Idaho Legal Aid Services, which has already cut hours of its staff and 21 attorneys, has a $250,000 hole in its $2.6 million annual budget. Its leaders say employees at nine offices will now take forced days off without pay starting on May 27. If that's not enough, layoffs could be in the offing, said deputy director James Cook.

Congress in April cut about $15.8 million from the federal agency that provides about 60 percent of Idaho Legal Aid Services' funding.

And a bill in the 2011 Idaho Legislature that would have shored up its coffers died amid opposition from the Idaho Farm Bureau Federation, which has tangled with Legal Aid Services in the past over labor laws that govern migrant workers.

Cook says the demise of this year's legislation kept Idaho as the only state that doesn't provide any funding for legal aid for poor people to get assistance with domestic violence cases, disputes with their landlords, foreclosures, child abuse and neglect cases.

"The sad part about it is, the population that's eligible for our services has gone up," Cook said. "Part of the problem is, our budget has remained the same for a long time."

With the recent recession, the number of Idaho residents living at 125 percent of the federal poverty guidelines and are eligible for services from Legal Aid has swelled to 187,000, Cook said.
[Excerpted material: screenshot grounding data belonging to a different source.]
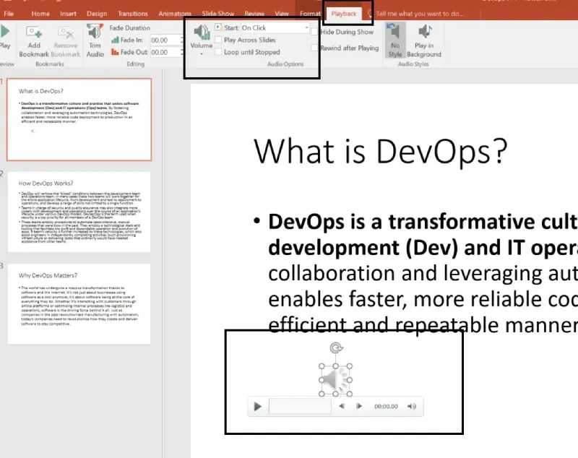Viewport: 578px width, 458px height.
Task: Click the audio progress seek bar
Action: pyautogui.click(x=300, y=407)
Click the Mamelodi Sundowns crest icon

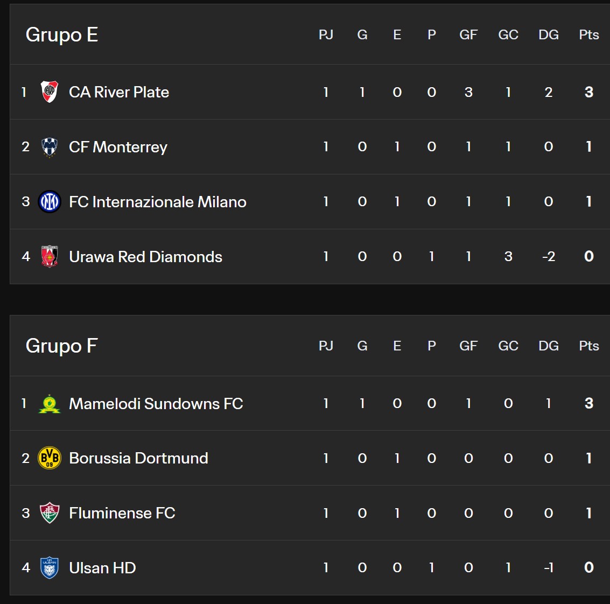click(50, 404)
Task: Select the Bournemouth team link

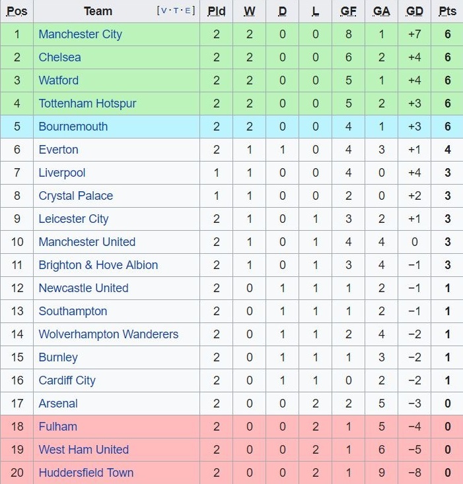Action: click(73, 127)
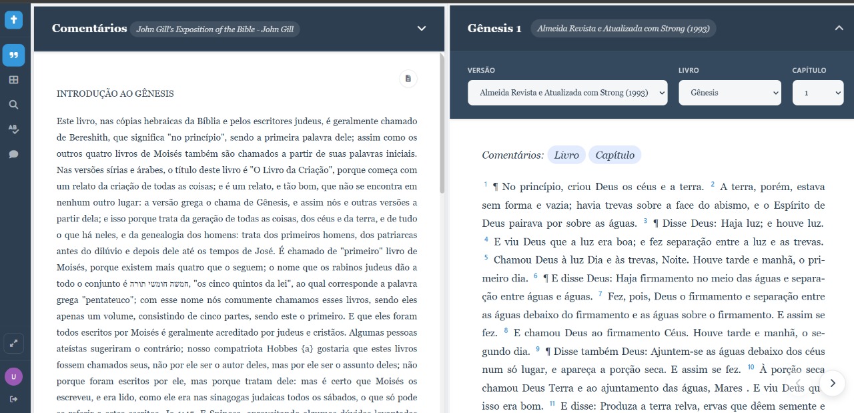854x413 pixels.
Task: Toggle fullscreen with the expand arrows icon
Action: click(13, 344)
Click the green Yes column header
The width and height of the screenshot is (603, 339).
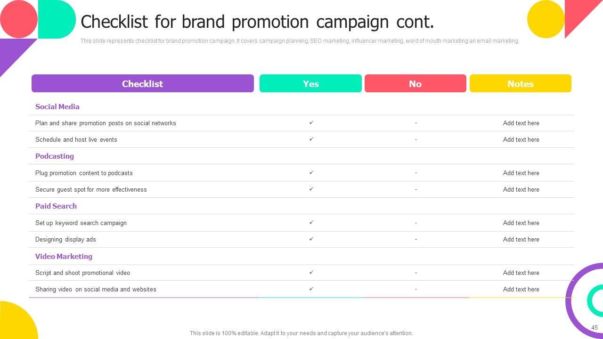click(x=310, y=84)
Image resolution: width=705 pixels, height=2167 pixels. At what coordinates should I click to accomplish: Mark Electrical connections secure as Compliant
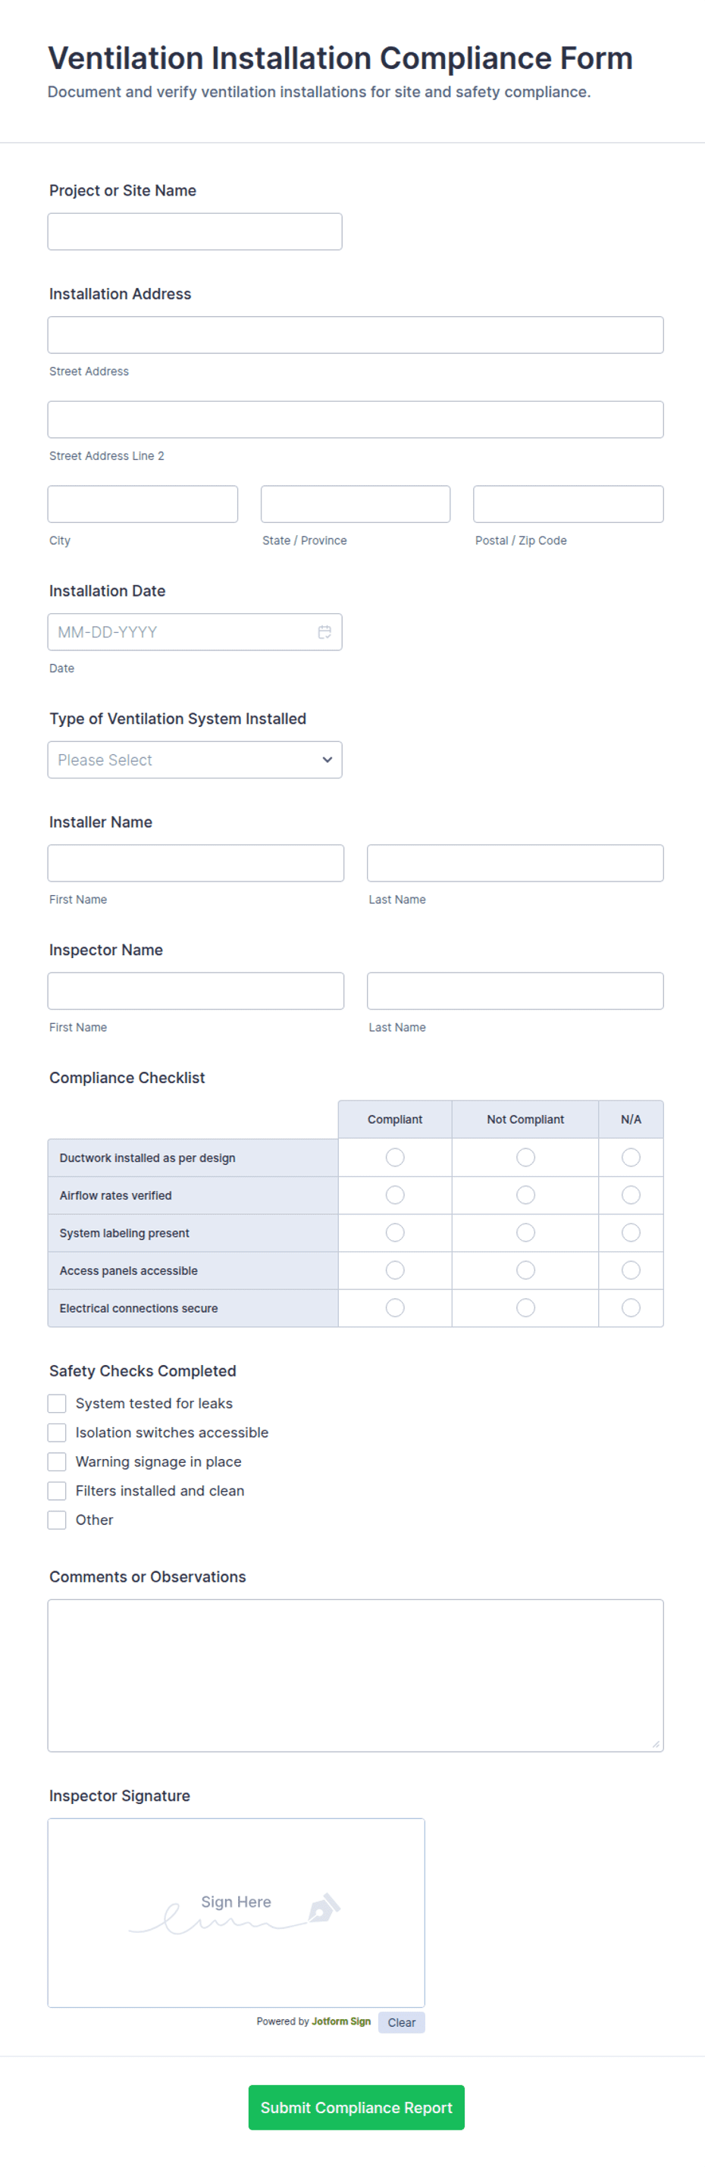tap(395, 1308)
The group says only one in five of Idaho's indigent seeking help are able to be served because of lack of funds and a reduced staff.
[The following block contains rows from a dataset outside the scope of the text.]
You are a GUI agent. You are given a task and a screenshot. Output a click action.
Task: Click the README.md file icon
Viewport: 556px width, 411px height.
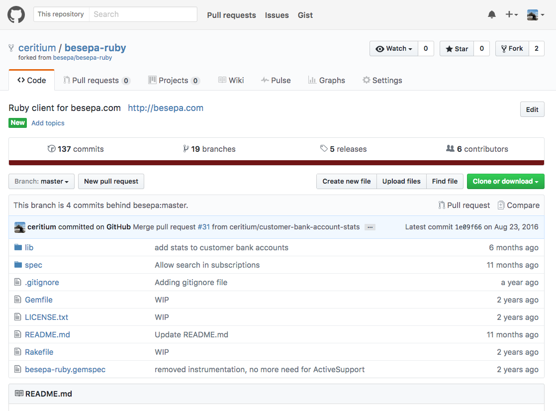pos(17,334)
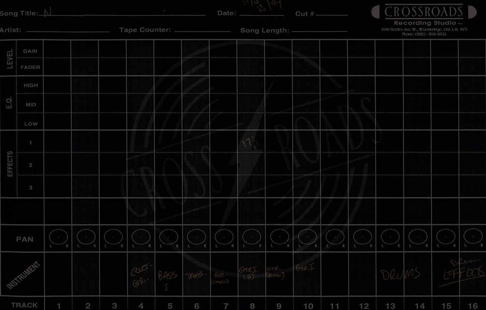Select the BASS instrument note on track 5
Image resolution: width=486 pixels, height=310 pixels.
pyautogui.click(x=167, y=280)
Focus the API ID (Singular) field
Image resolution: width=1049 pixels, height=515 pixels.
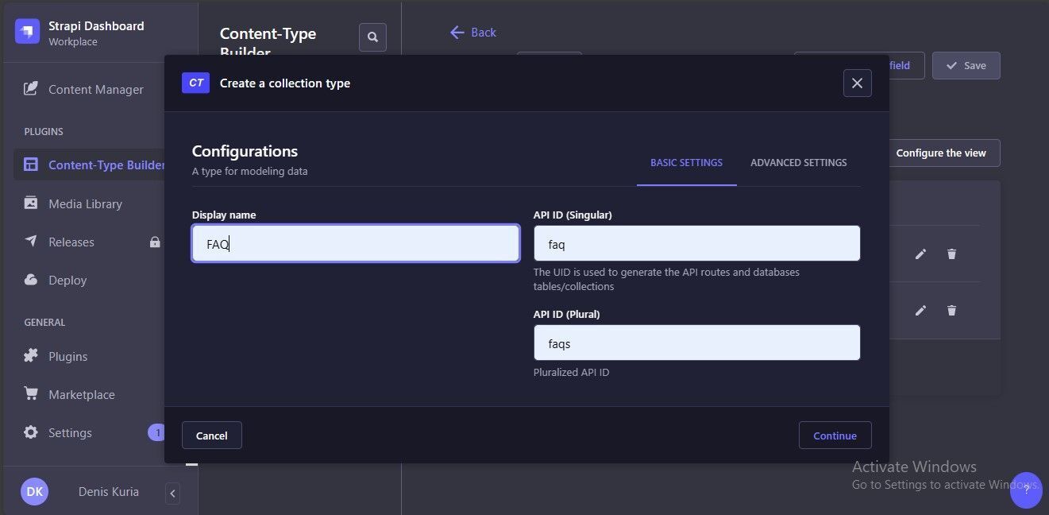pos(696,244)
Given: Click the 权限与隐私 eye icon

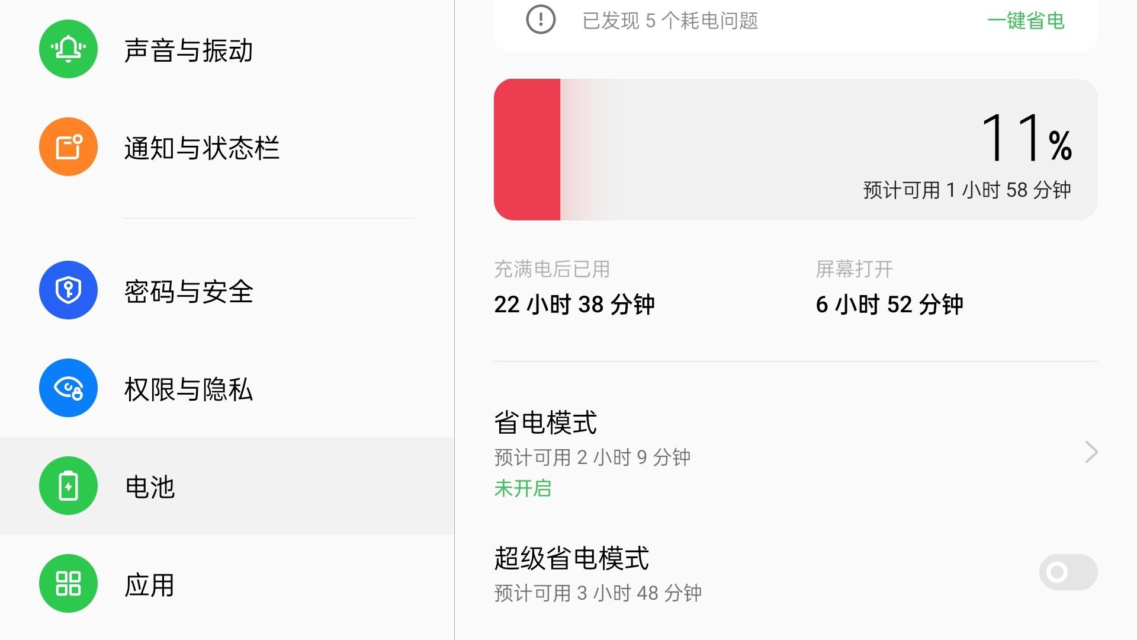Looking at the screenshot, I should click(x=68, y=388).
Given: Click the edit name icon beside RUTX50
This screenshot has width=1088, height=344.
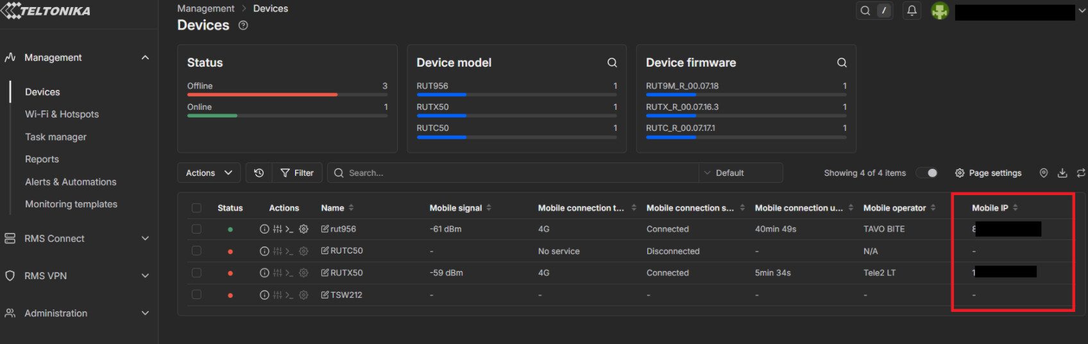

Idaho Legal Aid has seven offices in Idaho Falls, Pocatello, Twin Falls, Boise, Caldwell, Lewiston and Coeur d'Alene, as well as two satellite offices in Nampa and Boise.

It provides direct legal assistance to more than 2,000 people annually, as well as advice over two telephone hot lines - for seniors and domestic-violence victims - to another roughly 2,000 people.

Congress in April cut the 2011 budget for the federal Legal Services Corporation to $404.2 million, from $420 million in 2010. That's where Idaho Legal Aid gets more than half of its funding, with the rest coming from grants and donations.

Anticipating a cut, Idaho Legal Aid leaders went to state lawmakers in March with hat in hand, hoping to convince them to add a $10 user fee on civil cases in Idaho's courts. That would have raised an additional $800,000 annually - money to help victims of domestic violence, abused and neglected children, elder exploitation, foreclosures, and veterans' issues, according to the legislation.

Though it passed the House on a narrow 38-32 vote, the bill didn't get a hearing in the Senate Judiciary Committee after opposition from the Idaho Farm Bureau.

Old animosities, it turns out, may have helped stall the bill.

Back in 1996, the Idaho Farm Bureau and Idaho Legal Aid were on opposite sides of the debate to extend workers compensation to injured farm workers, with the Farm Bureau fighting the measure and Legal Aid promoting it as a protection for migrant workers who help harvest the state's crops.

The Farm Bureau lost that battle, but the advocacy group continues to oppose measures that help Idaho Legal Aid.

"What's that money going to be used for?" John Thompson, a spokesman for the Farm Bureau, told The Associated Press on Thursday. "The bill spelled out that the money was supposed to be used for helping people who need it. We don't oppose that. But at the same time, does that money free up the organization to do other things that could adversely affect agriculture?"

Cook insists his group hasn't been a thorn in Idaho agriculture's side.

"We do have a farmworker unit, but it's tiny," he said, adding most of Idaho Legal Aid's representation is focused on victims of domestic violence and sexual assault.

Idaho Legal Aid does plan to return to the 2012 Legislature in another bid to pass the funding legislation.